Read XML file while it is being written (in Python)
Asked Answered
H

2

1

I have to monitor an XML file being written by a tool running all the day. But the XML file is properly completed and closed only at the end of the day.

Same constraints as XML stream processing:

  1. Parse an incomplete XML file on-the-fly and trigger actions
  2. Keep track of the last position within the file to avoid processing it again from the beginning

On answer of Need to read XML files as a stream using BeautifulSoup in Python, slezica suggests xml.sax, xml.etree.ElementTree and cElementTree. But no success with my attempts to use xml.etree.ElementTree and cElementTree. There are also xml.dom, xml.parsers.expat and lxml but I do not see support for "on-the-fly parsing".

I need more obvious examples...

I am currently using Python 2.7 on Linux, but I will migrate to Python 3.x => please also provide tips on new Python 3.x features. I also use watchdog to detect XML file modifications => Optionally, reuse the watchdog mechanism. Optionally support also Windows.

Please provide easy to understand/maintain solutions. If it is too complex, I may just use tell()/seek() to move within the file, use stupid text search in the raw XML and finally extract the values using basic regex.

*Rows*.
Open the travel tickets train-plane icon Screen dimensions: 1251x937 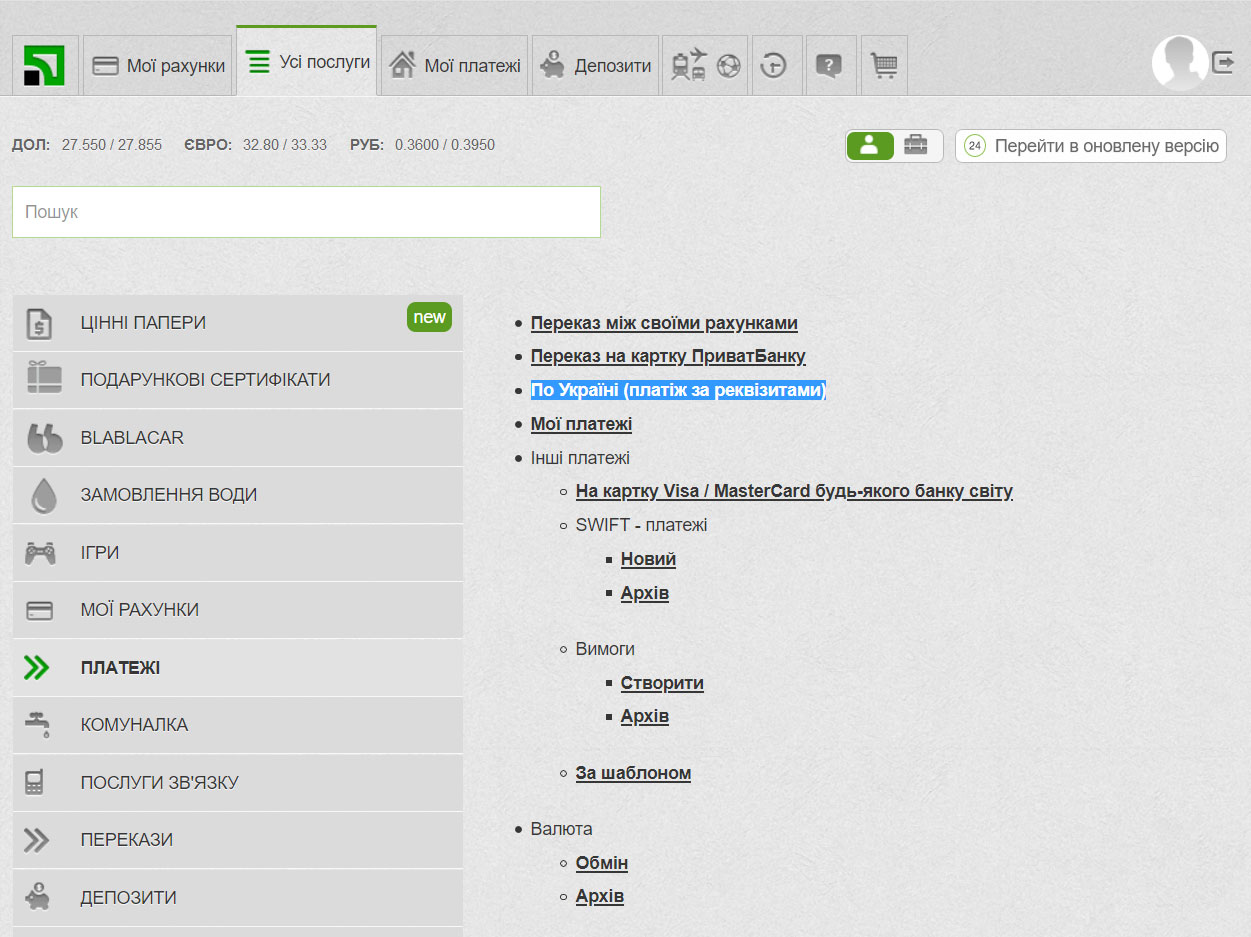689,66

...

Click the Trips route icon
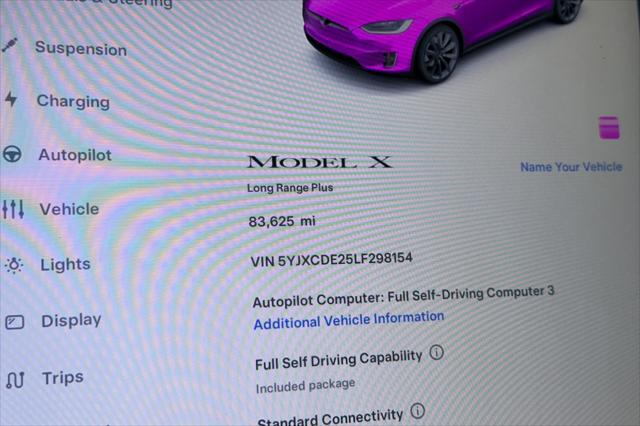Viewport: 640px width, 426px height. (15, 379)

---

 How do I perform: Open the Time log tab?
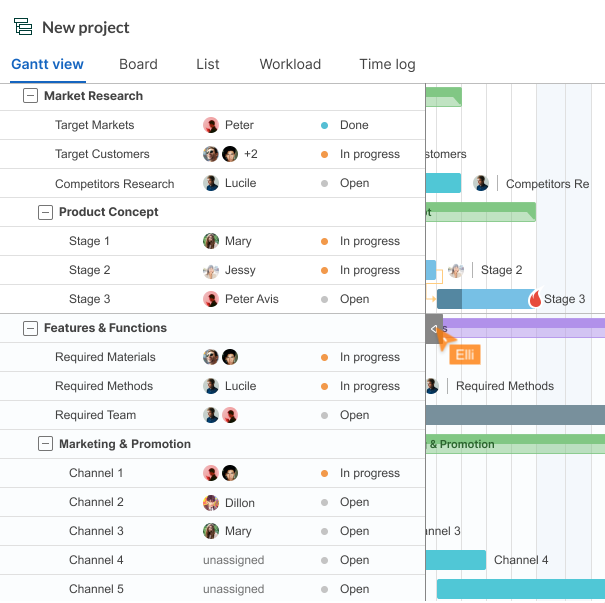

*What this exercise asks*.
1 > Answer these from the post on reading an XML file while it is written:
(a) When is the XML file properly completed and closed?
(b) Which Python version and operating system does the poster currently use?
(c) What does the poster use to detect modifications to the XML file?
2 > Output the post on reading an XML file while it is written, from "I am currently" up to and including "support also Windows.".
3 > Carry on the post on reading an XML file while it is written, starting after its last sentence.

*Outputs by task*.
1 >
(a) Only at the end of the day.
(b) Python 2.7 on Linux.
(c) Watchdog.

2 >
I am currently using Python 2.7 on Linux, but I will migrate to Python 3.x => please also provide tips on new Python 3.x features. I also use watchdog to detect XML file modifications => Optionally, reuse the watchdog mechanism. Optionally support also Windows.

3 >
XML sample:

<dfxml xmloutputversion='1.0'>
   <creator version='1.0'>
     <program>TCPFLOW</program>
     <version>1.4.6</version>
   </creator>
   <configuration>
     <fileobject>
       <filename>file1</filename>
       <filesize>288</filesize>
       <tcpflow packets='12' srcport='1111' dstport='2222' family='2' />
     </fileobject>
     <fileobject>
       <filename>file2</filename>
       <filesize>352</filesize>
       <tcpflow packets='12' srcport='3333' dstport='4444' family='2' />
     </fileobject>
     <fileobject>
       <filename>file3</filename>
       <filesize>456</filesize>
       ...
       ...

First test using SAX failed:

import xml.sax

class StreamHandler(xml.sax.handler.ContentHandler):
    def startElement(self, name, attrs):
        print 'start: name=', name
    def endElement(self, name):
        print 'end:   name=', name
        if name == 'root':
            raise StopIteration

if __name__ == '__main__':
    parser = xml.sax.make_parser()
    parser.setContentHandler(StreamHandler())
    with open('f.xml') as f:
        parser.parse(f)

Shell:

$ while read line; do echo $line; sleep 1; done <i.xml >f.xml &
...
$ ./test-using-sax.py
start: name= dfxml
start: name= creator
start: name= program
end:   name= program
start: name= version
end:   name= version
Traceback (most recent call last):
  File "./test-using-sax.py", line 17, in <module>
    parser.parse(f)
  File "/usr/lib64/python2.7/xml/sax/expatreader.py", line 107, in parse
    xmlreader.IncrementalParser.parse(self, source)
  File "/usr/lib64/python2.7/xml/sax/xmlreader.py", line 125, in parse
    self.close()
  File "/usr/lib64/python2.7/xml/sax/expatreader.py", line 220, in close
    self.feed("", isFinal = 1)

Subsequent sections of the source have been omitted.